Self-assessment and self-criticism are necessary steps for institutional growth and development. HBCUs need to create structures through which such assessment and criticism can be done. I suggest creating a clearing house that would serve as a source and repository for data that could be used to describe and evaluate HBCUs and make recommendations for improvement. The recommendations would be based on ideas generated by conferences and symposia sponsored by the clearing house. The clearing house would be designed by HBCU personnel and stakeholders and used by them for self-criticism and advancement. After due deliberations, those working under the aegis of the clearing house could develop hypothetical models of effective HBCUs and use the models as tools to describe and evaluate existing institutions.
The clearing house would hold regularly scheduled conferences where participants present papers on their research and conduct round tables on the state of HBCUs. Deliberations at the conferences would identify best practices, delineate ongoing and emerging problems facing the colleges and universities, and provide a forum for debating proposed solutions. The clearing house and the conferences, above all, would create a sense of community and confidence among HBCU faculty and staff and encourage them to take the lead in developing plans for continued growth and development. One key to such a plan would include recruitment of young African American Ph.D. and attracting a representative share of high achieving students.
How to attract and retain young African American professors is a critical issue. Given the fact that the more prestigious flagship American universities actively recruit among the relatively limited pool of African American Ph.D., HBCUs must develop a special strategy to attract its fair share. To do so, they must develop recruiting packages that include competitive salaries and working conditions featuring reduced teaching loads and greater research opportunities. I believe that there are bright committed young scholars who would be willing to consider careers at HBCUs and work on problems especially critical to Black life and culture if they could be assured of adequate funding and a supportive and rewarding intellectual environment. Rather than being part of a Black dream team at traditionally white universities, being part of a pioneering research center at, say, Howard, the Atlanta University Center, or the Southern University System may have special appeal to young race conscious scholars. A center focusing on the education of Black youth may be an ideal place to start.

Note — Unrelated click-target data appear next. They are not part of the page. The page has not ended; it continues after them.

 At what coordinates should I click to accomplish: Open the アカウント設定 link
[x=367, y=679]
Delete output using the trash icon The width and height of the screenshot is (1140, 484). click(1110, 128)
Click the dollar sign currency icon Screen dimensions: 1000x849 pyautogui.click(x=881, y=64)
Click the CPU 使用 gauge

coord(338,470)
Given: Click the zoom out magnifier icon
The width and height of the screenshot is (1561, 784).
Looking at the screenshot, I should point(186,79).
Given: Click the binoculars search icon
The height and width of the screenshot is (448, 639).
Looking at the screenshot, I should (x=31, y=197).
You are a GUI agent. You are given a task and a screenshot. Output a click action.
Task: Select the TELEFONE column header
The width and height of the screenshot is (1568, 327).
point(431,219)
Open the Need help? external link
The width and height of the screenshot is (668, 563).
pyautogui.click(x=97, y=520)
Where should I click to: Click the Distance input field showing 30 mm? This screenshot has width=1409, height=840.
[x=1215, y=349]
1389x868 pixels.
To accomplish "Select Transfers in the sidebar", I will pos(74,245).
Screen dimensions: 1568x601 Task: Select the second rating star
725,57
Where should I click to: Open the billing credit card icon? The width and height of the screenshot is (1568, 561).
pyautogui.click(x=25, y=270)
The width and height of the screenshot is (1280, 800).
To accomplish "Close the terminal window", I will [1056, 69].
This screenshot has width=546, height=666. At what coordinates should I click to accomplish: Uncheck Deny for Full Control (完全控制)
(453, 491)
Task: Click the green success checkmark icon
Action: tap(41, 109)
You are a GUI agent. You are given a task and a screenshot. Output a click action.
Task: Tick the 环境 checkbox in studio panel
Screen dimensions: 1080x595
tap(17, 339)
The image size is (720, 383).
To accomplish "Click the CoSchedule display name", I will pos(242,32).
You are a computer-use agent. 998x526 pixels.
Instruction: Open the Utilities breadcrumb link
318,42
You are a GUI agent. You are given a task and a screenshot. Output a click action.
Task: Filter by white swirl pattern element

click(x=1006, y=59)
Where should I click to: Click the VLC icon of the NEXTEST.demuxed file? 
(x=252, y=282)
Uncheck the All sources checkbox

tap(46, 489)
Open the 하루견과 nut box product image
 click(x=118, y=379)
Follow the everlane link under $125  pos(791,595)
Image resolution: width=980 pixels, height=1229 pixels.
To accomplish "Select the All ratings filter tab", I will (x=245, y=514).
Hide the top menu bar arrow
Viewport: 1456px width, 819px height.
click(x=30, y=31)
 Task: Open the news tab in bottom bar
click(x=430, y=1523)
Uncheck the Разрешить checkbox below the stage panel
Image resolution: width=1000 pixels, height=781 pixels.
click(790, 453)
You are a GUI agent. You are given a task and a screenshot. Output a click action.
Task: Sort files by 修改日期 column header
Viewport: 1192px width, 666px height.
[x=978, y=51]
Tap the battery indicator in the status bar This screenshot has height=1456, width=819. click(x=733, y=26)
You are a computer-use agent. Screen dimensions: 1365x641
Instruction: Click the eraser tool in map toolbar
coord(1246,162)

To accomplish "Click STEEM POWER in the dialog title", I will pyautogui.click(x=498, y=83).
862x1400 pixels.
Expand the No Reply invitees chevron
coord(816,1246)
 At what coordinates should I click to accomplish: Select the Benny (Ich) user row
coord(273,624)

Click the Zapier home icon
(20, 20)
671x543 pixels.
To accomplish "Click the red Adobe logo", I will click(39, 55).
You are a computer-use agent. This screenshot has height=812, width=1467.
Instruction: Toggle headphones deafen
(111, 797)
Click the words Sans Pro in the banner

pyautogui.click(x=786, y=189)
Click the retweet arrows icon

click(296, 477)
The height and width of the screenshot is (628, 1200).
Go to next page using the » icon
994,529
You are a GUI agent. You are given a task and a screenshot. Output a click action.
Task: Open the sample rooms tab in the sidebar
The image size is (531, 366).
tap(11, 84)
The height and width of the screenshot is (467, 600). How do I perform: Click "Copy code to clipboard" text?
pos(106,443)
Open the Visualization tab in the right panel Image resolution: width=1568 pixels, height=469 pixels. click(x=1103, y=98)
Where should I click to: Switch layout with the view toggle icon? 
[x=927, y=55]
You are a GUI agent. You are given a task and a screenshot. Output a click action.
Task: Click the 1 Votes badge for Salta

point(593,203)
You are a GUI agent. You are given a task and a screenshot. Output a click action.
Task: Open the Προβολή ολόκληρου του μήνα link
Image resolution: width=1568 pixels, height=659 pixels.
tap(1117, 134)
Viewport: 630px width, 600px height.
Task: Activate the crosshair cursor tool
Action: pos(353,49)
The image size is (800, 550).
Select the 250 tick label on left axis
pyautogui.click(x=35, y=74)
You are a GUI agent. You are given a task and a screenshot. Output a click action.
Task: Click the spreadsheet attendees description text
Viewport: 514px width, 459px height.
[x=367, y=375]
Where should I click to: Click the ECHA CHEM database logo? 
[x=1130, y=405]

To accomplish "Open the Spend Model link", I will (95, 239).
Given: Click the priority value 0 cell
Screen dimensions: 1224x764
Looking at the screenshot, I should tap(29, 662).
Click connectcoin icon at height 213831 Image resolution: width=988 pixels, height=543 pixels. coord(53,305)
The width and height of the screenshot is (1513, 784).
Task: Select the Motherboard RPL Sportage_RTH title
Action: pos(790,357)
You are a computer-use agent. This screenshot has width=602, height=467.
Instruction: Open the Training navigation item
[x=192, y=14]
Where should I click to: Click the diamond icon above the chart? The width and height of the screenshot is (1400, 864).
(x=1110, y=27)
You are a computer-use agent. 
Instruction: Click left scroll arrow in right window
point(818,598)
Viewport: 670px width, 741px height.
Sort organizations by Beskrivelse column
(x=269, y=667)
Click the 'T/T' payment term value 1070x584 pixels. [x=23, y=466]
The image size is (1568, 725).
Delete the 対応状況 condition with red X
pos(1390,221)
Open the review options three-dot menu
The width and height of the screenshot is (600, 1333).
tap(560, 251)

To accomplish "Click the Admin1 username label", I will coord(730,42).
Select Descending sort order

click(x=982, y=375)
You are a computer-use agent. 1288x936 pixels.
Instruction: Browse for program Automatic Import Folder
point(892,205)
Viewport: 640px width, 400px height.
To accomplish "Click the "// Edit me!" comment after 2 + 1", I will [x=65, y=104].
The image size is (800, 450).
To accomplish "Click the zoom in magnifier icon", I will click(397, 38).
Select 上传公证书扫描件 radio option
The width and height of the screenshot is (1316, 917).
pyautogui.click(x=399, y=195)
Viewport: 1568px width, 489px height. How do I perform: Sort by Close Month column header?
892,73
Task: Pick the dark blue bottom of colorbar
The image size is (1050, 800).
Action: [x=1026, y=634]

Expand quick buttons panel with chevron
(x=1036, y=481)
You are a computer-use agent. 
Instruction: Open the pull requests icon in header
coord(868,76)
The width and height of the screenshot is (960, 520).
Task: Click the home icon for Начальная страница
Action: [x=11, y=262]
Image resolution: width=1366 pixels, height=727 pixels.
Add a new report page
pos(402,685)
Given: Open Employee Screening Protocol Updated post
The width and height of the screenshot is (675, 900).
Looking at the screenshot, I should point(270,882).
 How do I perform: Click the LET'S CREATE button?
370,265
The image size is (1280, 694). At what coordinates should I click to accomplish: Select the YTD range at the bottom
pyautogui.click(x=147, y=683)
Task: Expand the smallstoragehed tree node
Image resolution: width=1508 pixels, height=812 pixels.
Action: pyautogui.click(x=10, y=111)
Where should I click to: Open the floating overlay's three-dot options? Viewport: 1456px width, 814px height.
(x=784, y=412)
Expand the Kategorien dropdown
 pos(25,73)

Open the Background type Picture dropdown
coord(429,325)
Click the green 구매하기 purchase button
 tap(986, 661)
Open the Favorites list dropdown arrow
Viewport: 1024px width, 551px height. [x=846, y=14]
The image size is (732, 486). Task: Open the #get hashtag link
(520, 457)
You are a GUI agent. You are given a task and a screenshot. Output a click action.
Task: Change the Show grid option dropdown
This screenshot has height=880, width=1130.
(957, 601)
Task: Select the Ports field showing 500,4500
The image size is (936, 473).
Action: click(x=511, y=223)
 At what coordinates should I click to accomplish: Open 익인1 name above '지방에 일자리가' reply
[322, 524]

I suggest this because the achievement gap between African American and other students continues to be a universally recognized problem. Fifty years after the Brown decision the gap remains in spite of reams of studies and scores of public policy initiatives. This is so in spite of the progress that Blacks have made in infiltrating the education bureaucracies at the local, state, and national levels. There are more than 1800 African American school board members and according to the Alliance of Black School Educators there are more than 250 African American School superintendents including 133 of them who head urban school districts. One in four African American students studies in districts with a Black superintendent. Thus, as a nation, African Americans are clearly in a position to impact the quality of education made available to our youth. We need only put a system in place for doing so and HBCUs are ideally situated to play a lead role in such an endeavor. An HBCU or a consortium of HBCUs could make transforming the education of Black youth a top priority. Working in tandem with political forces, the universities could establish a research center and policy institute dedicated to transforming the education of Black youth. That would be in keeping with the Du Boisian dual mission of the Black college and it could become the sorely needed beacon to show us the way to the next stage.
What we need are enlightened leadership and a commitment to transformation and relevance.